Nothing but the lines from the start of the data through the line with "Shopping FAQs (631, 2288)" should appear in the answer, each retyped exactly, and pictures should not.

[Stored data entries]
****

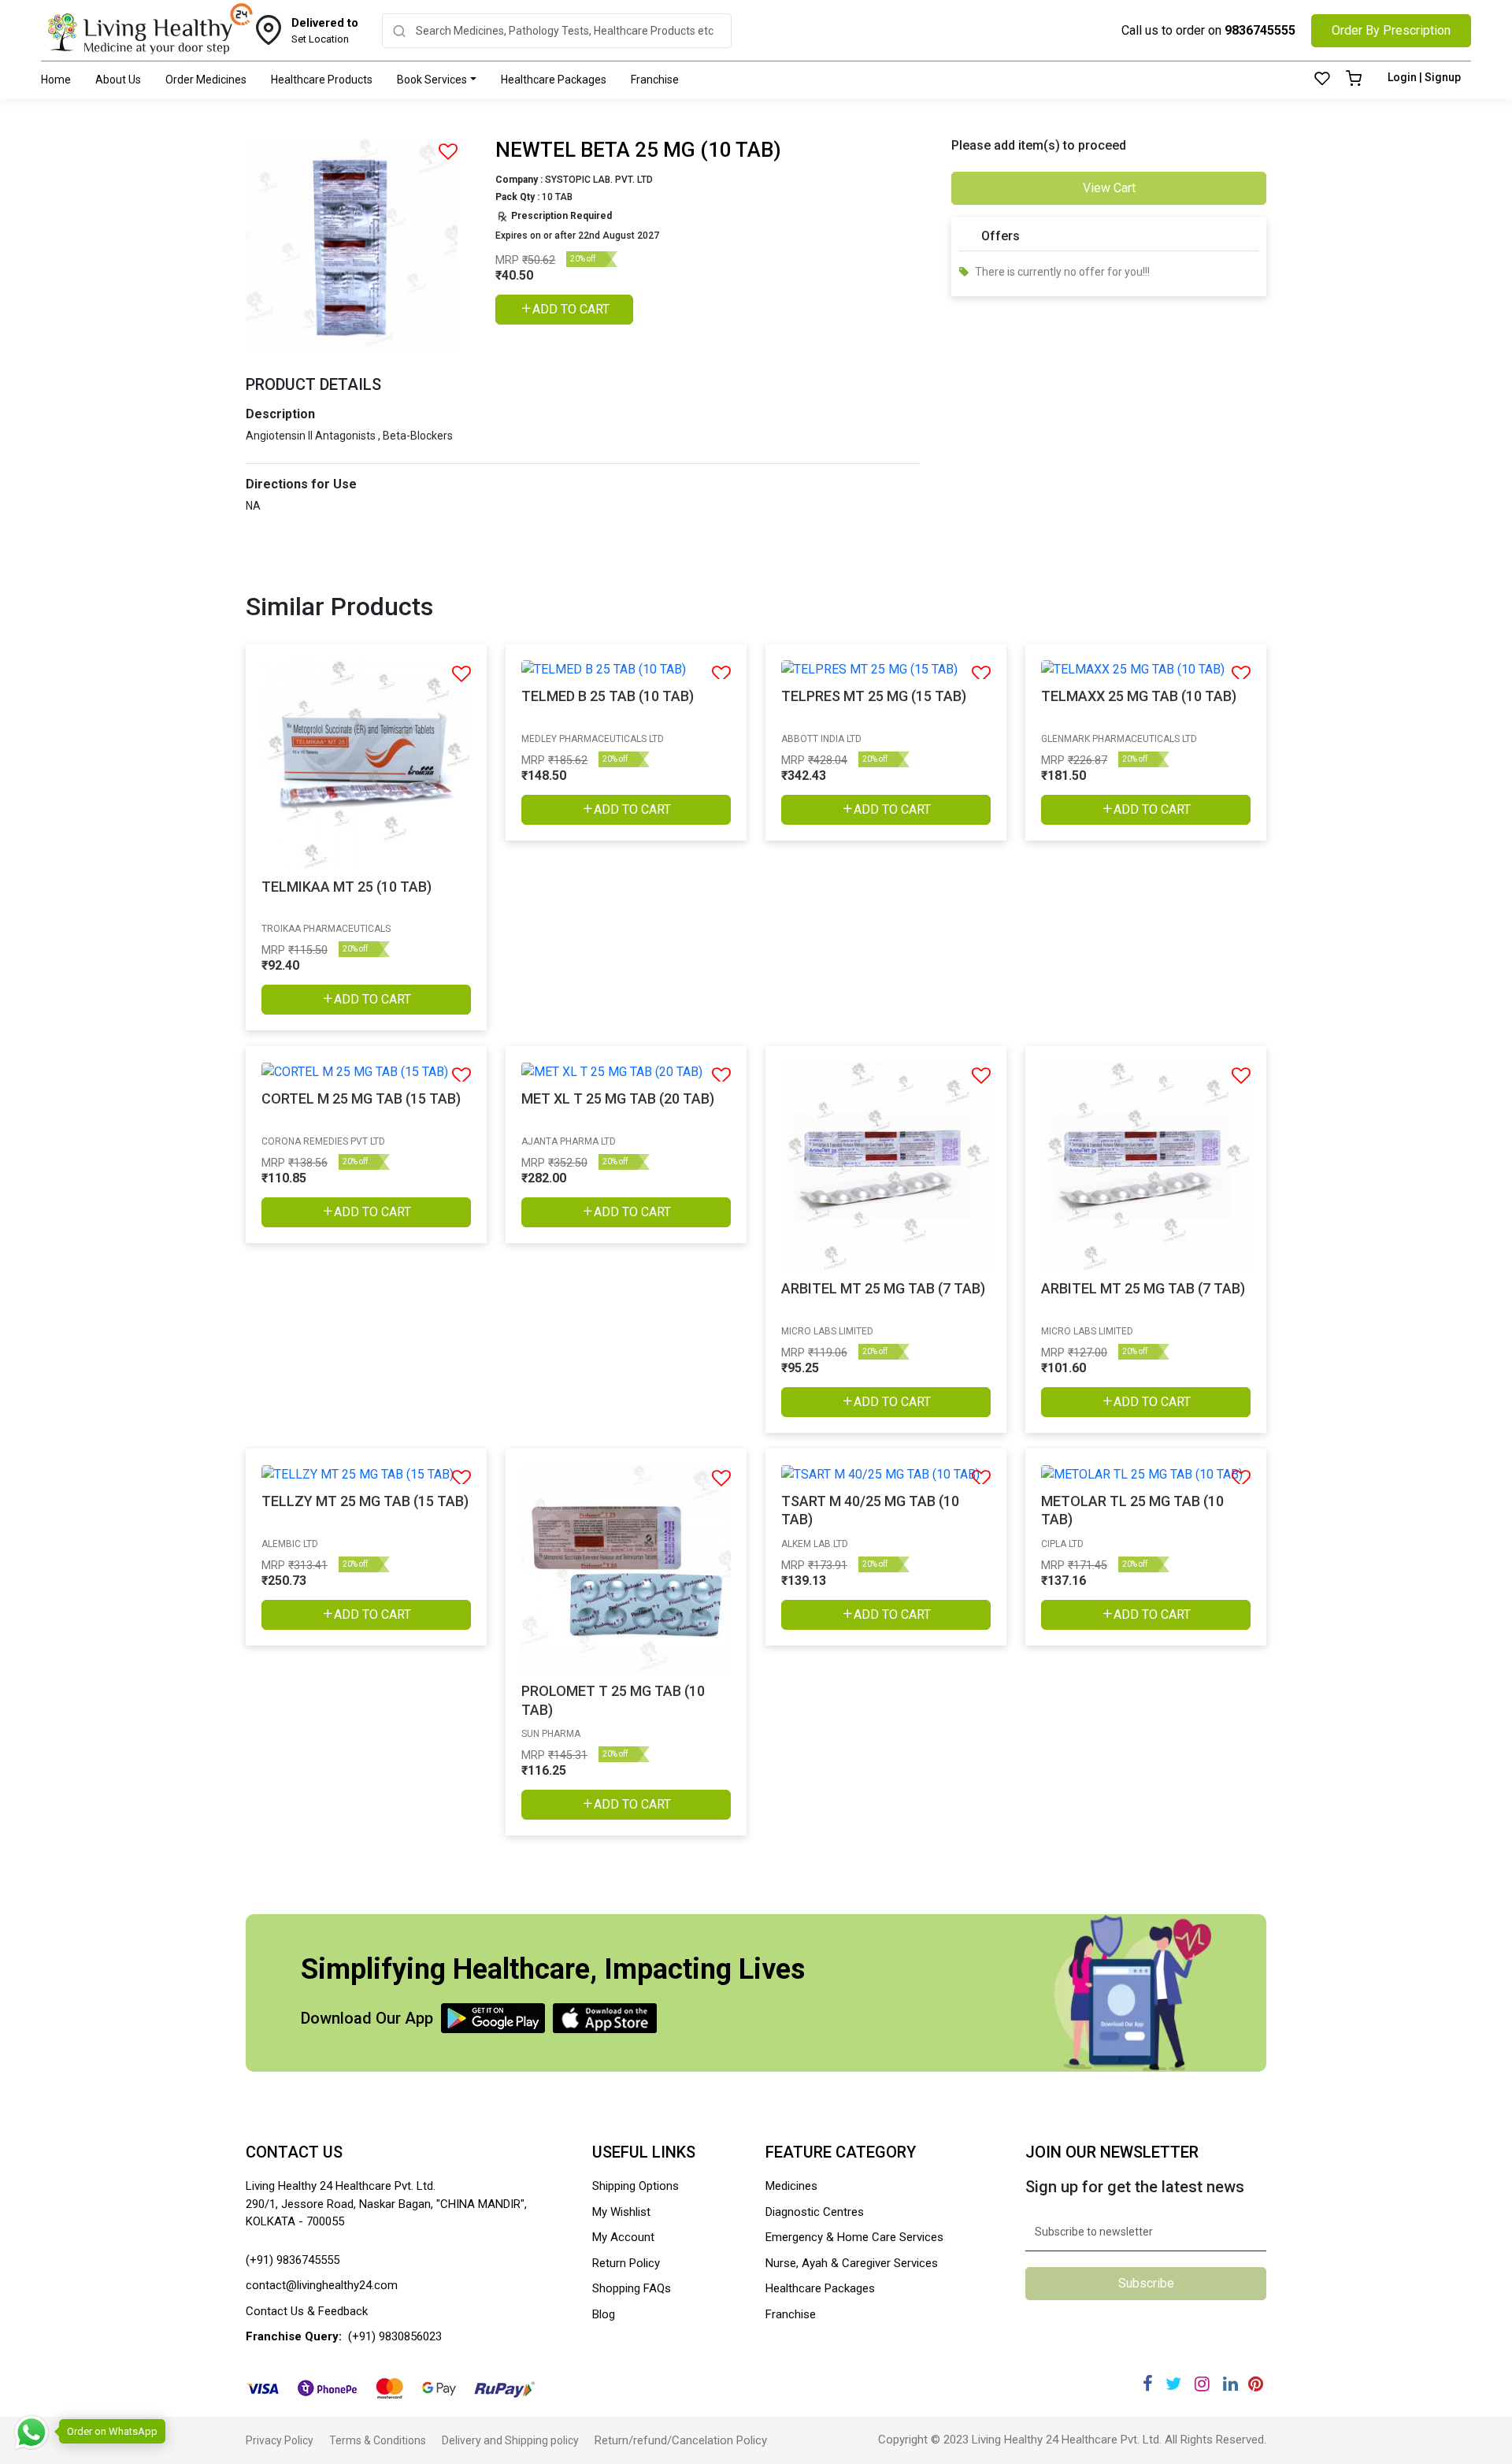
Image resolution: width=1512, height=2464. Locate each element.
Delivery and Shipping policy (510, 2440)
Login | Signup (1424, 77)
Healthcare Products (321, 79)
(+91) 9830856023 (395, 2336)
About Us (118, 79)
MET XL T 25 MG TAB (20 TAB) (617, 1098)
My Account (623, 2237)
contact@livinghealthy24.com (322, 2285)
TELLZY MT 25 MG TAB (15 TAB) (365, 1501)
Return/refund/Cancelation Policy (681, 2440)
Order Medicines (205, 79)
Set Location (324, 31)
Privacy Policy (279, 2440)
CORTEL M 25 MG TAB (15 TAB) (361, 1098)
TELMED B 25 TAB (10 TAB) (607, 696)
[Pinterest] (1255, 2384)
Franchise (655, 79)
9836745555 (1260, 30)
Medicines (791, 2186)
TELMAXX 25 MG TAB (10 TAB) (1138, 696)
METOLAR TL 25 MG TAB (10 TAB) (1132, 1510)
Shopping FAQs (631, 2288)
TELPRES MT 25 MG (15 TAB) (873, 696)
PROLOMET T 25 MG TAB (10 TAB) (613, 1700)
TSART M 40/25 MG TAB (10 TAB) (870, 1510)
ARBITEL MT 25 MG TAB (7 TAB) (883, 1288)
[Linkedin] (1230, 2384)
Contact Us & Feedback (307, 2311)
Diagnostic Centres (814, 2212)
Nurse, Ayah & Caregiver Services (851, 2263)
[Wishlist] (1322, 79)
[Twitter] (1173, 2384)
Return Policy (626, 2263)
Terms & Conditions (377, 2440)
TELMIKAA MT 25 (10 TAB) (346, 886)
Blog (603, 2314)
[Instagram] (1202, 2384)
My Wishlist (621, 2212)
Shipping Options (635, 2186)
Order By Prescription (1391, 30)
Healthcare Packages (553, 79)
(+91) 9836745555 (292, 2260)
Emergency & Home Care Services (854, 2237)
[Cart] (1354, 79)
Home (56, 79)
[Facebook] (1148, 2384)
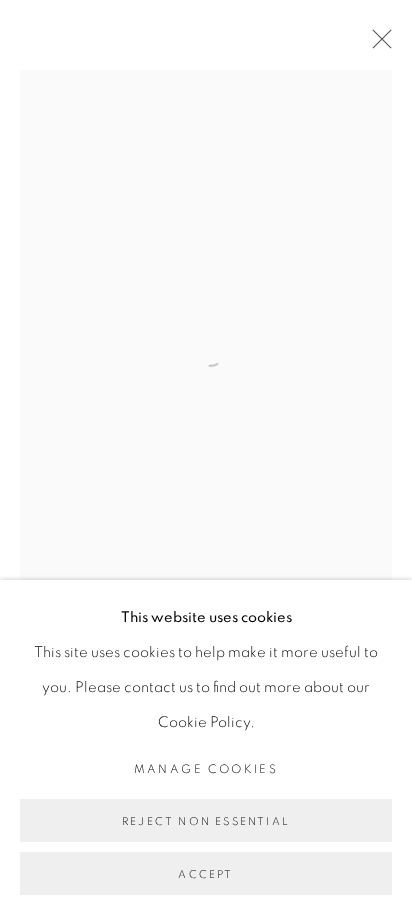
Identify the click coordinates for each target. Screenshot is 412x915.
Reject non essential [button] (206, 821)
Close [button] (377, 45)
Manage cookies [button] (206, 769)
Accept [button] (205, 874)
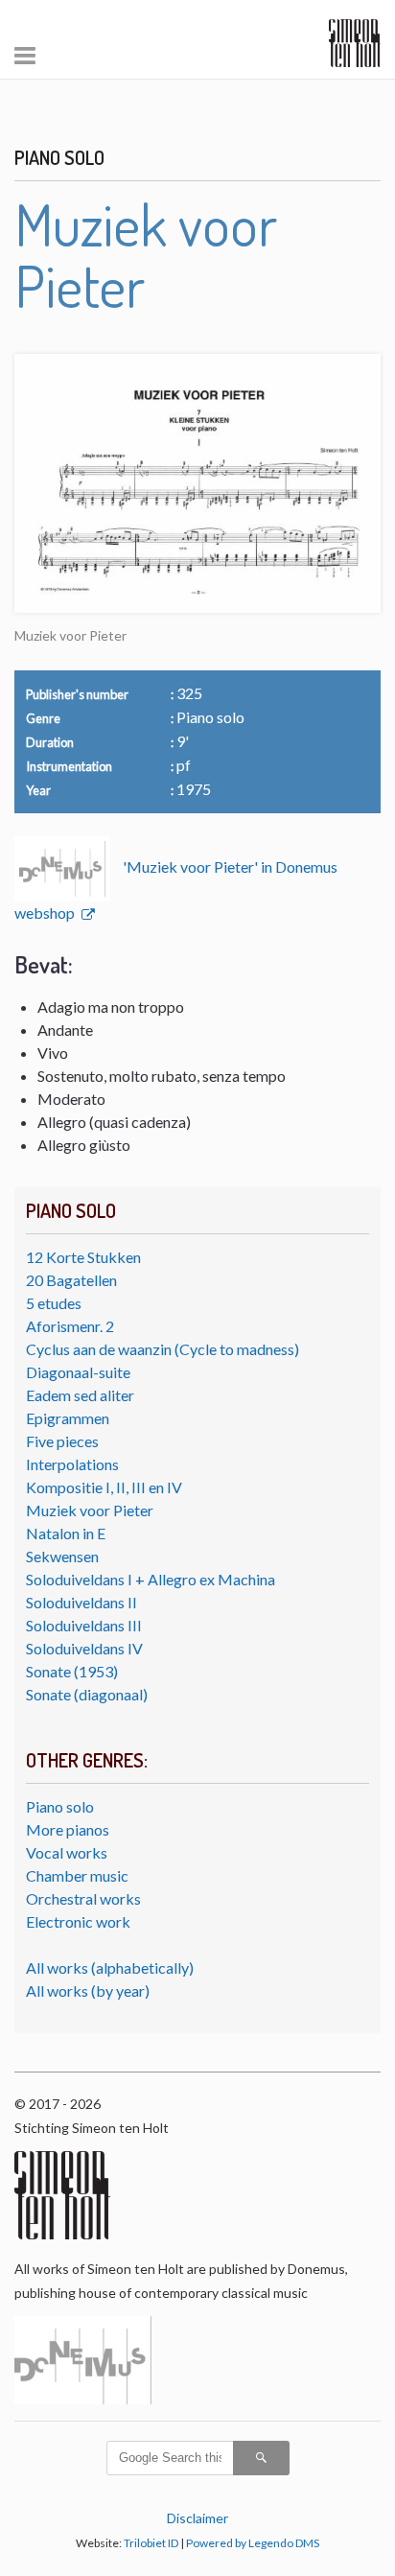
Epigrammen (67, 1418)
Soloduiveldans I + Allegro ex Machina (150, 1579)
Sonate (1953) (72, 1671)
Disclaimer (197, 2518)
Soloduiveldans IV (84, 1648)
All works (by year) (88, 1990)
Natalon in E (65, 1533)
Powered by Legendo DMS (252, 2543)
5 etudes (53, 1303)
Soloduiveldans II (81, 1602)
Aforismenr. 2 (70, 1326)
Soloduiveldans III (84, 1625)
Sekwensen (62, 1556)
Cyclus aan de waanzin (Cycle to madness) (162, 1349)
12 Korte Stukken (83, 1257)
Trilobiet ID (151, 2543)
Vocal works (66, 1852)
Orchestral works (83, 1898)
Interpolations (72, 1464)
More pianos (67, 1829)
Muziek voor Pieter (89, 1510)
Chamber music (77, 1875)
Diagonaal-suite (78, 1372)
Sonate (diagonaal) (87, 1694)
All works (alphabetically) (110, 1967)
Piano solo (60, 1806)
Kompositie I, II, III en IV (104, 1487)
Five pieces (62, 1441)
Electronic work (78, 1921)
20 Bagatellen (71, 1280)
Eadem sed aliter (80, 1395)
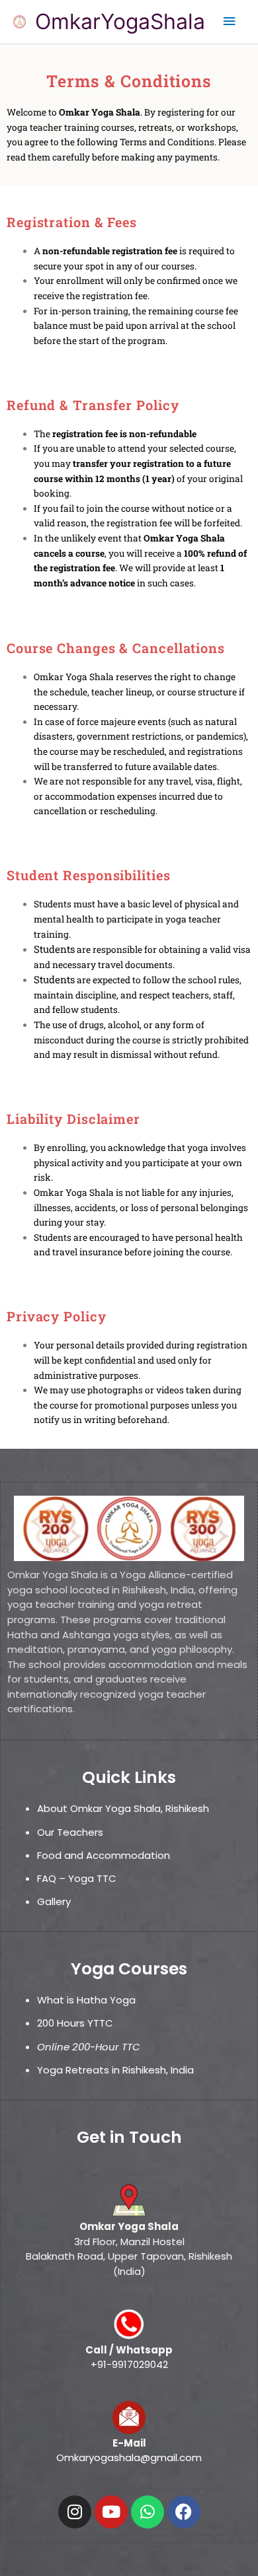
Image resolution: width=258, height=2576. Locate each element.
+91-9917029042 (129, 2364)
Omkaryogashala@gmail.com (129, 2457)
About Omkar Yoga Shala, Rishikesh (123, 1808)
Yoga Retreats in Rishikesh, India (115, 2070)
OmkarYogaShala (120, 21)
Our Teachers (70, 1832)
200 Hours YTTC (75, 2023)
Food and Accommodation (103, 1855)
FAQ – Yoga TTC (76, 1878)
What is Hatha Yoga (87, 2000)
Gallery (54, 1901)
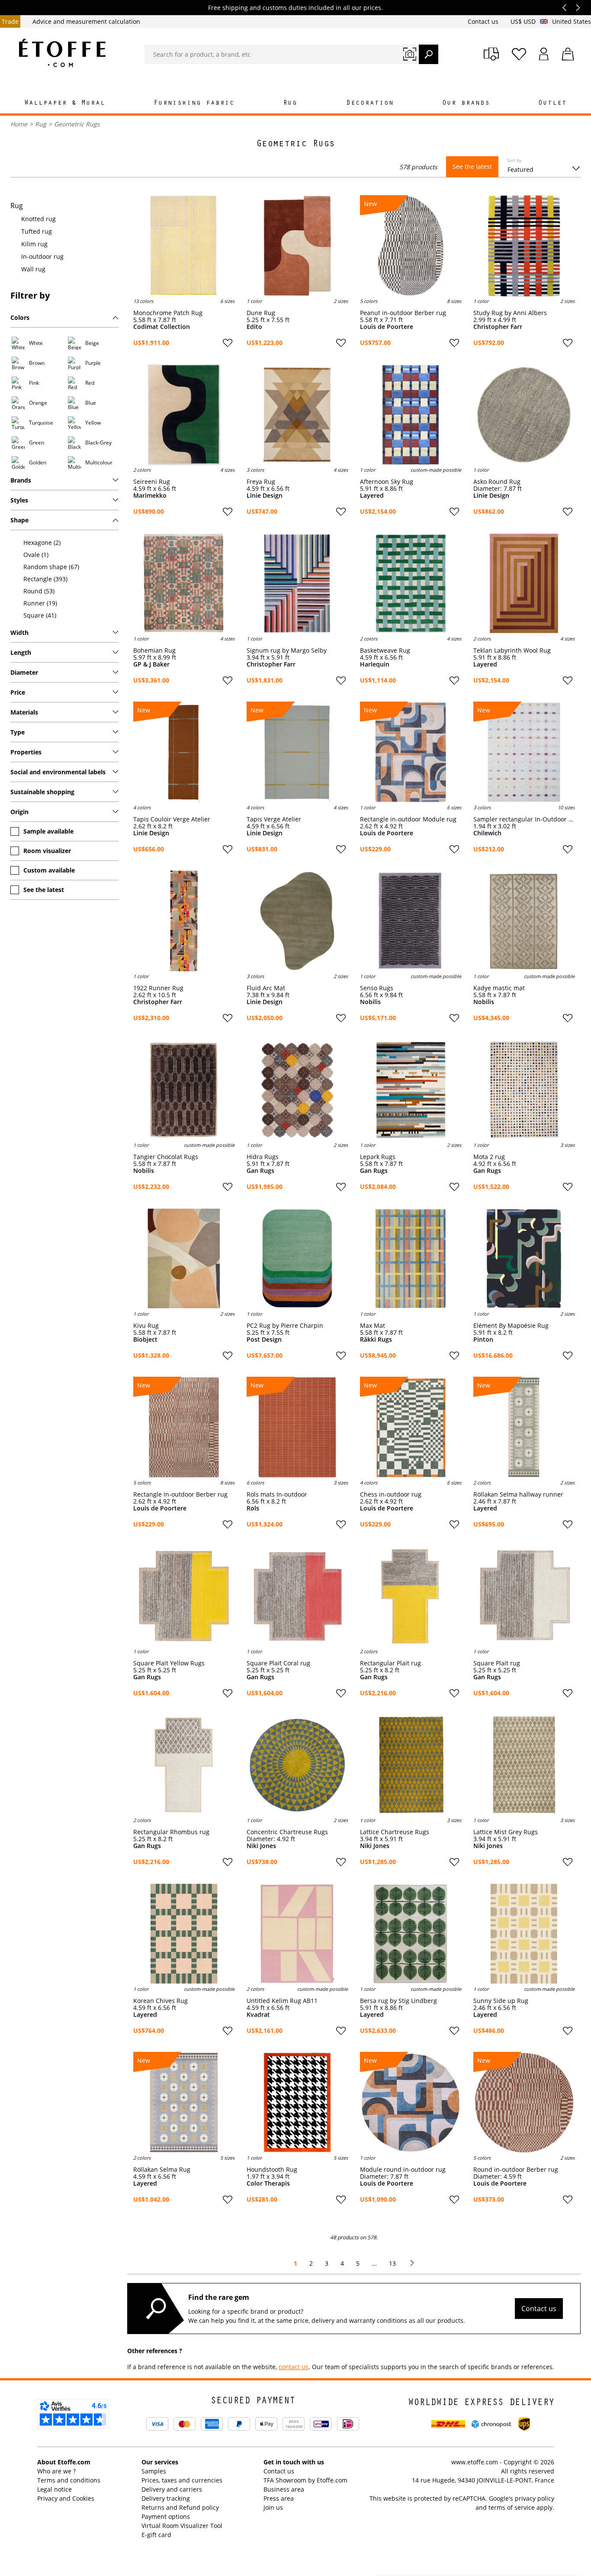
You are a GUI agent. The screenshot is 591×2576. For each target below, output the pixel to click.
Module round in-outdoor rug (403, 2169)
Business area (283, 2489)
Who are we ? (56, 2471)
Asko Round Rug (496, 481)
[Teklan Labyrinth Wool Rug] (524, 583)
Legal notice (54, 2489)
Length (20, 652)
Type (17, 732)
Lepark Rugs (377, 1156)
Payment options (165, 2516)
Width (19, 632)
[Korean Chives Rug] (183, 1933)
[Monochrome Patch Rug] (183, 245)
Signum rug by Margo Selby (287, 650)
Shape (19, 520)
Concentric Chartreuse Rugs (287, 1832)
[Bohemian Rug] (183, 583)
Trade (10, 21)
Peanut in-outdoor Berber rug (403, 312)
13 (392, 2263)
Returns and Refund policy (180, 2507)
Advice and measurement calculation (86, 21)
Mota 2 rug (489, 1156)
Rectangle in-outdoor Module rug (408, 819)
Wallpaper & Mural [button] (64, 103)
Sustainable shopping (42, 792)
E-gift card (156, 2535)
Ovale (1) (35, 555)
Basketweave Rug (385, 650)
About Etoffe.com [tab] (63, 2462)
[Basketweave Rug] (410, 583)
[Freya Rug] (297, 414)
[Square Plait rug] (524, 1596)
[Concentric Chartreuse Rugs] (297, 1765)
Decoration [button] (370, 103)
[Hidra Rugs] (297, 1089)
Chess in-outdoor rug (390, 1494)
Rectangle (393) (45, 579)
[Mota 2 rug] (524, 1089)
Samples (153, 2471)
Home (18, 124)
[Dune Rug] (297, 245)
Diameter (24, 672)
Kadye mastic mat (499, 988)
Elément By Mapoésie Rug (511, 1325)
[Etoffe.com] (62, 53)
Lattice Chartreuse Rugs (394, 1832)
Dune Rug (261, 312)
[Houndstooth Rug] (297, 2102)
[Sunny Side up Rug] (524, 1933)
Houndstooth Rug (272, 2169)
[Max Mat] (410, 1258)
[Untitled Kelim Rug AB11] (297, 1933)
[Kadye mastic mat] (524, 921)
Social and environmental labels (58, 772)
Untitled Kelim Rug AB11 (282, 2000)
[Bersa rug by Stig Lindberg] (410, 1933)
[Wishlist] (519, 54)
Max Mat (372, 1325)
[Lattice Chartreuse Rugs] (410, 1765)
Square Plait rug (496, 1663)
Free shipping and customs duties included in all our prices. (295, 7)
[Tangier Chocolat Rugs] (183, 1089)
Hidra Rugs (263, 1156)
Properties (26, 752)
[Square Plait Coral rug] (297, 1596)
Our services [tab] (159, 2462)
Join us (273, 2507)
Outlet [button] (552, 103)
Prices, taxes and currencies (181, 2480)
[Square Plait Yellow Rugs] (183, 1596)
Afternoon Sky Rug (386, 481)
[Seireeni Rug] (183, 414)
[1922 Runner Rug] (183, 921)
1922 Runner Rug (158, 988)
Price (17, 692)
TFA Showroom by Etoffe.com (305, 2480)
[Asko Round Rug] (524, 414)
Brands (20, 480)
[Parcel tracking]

****

ANSWER TO THE EXERCISE:
Image resolution: width=1512, height=2464. Locate each element.
Delivery and Shipping policy (510, 2440)
Login | Signup (1424, 77)
Healthcare Products (321, 79)
(+91) 9830856023 (395, 2336)
About Us (118, 79)
MET XL T 25 MG TAB (20 TAB) (617, 1098)
My Account (623, 2237)
contact@livinghealthy24.com (322, 2285)
TELLZY MT 25 MG TAB (15 TAB) (365, 1501)
Return/refund/Cancelation Policy (681, 2440)
Order Medicines (205, 79)
Set Location (324, 31)
Privacy Policy (279, 2440)
CORTEL M 25 MG TAB (15 TAB) (361, 1098)
TELMED B 25 TAB (10 TAB) (607, 696)
[Pinterest] (1255, 2384)
Franchise (655, 79)
9836745555 (1260, 30)
Medicines (791, 2186)
TELMAXX 25 MG TAB (10 TAB) (1138, 696)
METOLAR TL 25 MG TAB (10 TAB) (1132, 1510)
Shopping FAQs (631, 2288)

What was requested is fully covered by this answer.